===== Provided records

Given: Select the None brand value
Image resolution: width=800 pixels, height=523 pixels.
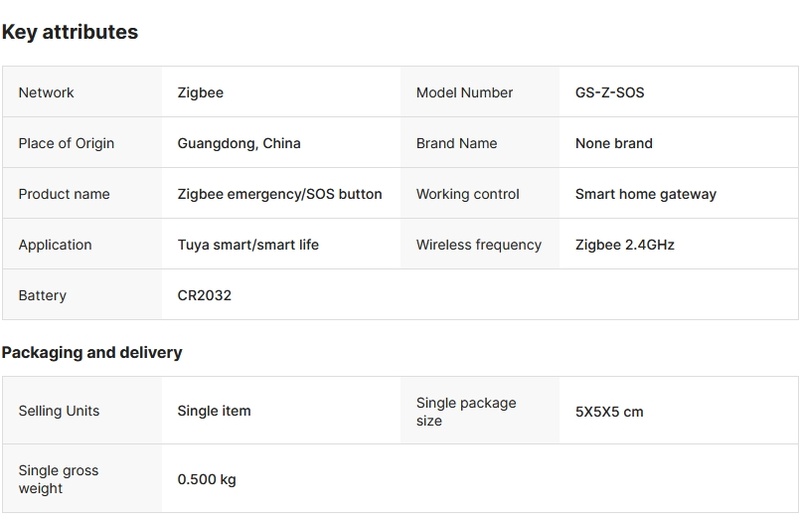Looking at the screenshot, I should point(614,143).
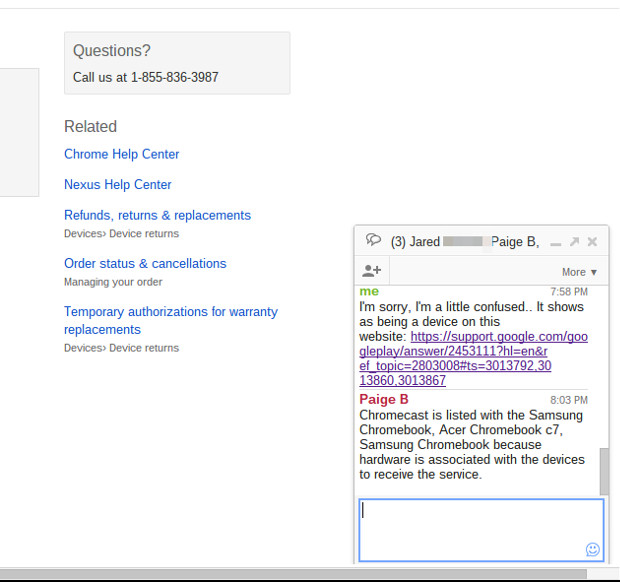The height and width of the screenshot is (582, 620).
Task: Open the emoticon picker in chat
Action: (x=592, y=549)
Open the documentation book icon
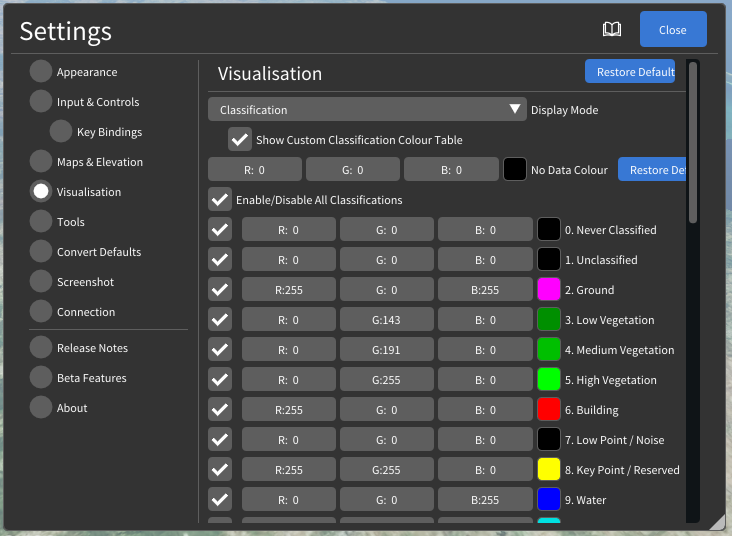Viewport: 732px width, 536px height. point(612,30)
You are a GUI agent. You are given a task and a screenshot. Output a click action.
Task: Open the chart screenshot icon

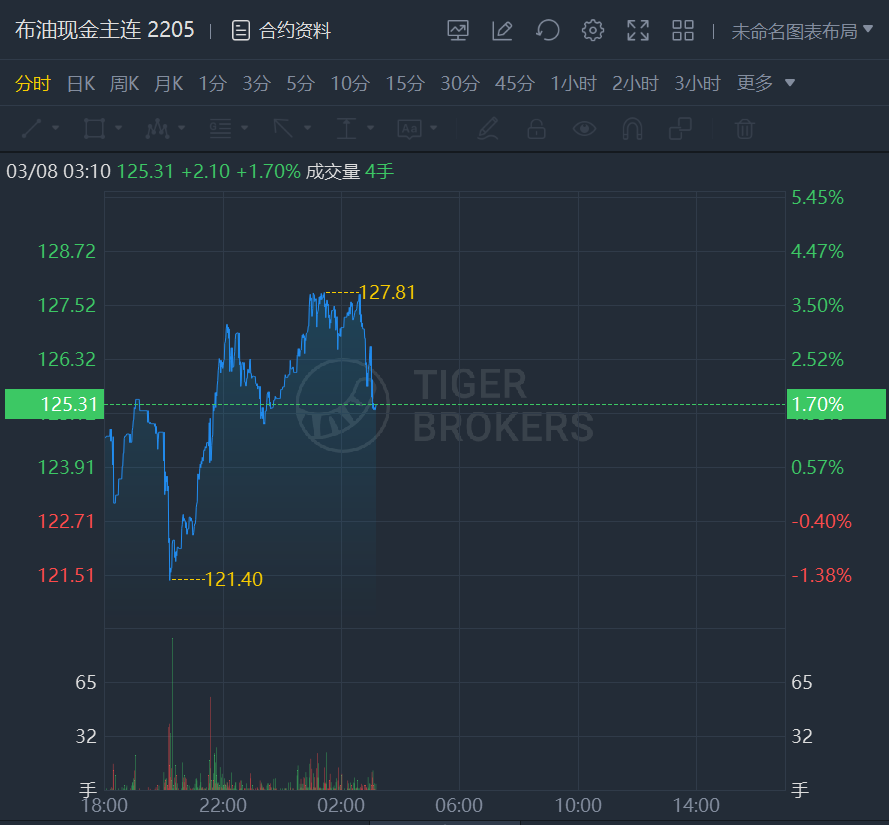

==========

**What the exercise asks:** When you reach the line that contains "You are a GUI", start reproducing, and continue word for word to the end of the records; skip all pictures.

**Response to this exercise:**
You are a GUI agent. You are given a task and a screenshot. Output a click action.
Task: Open the chart screenshot icon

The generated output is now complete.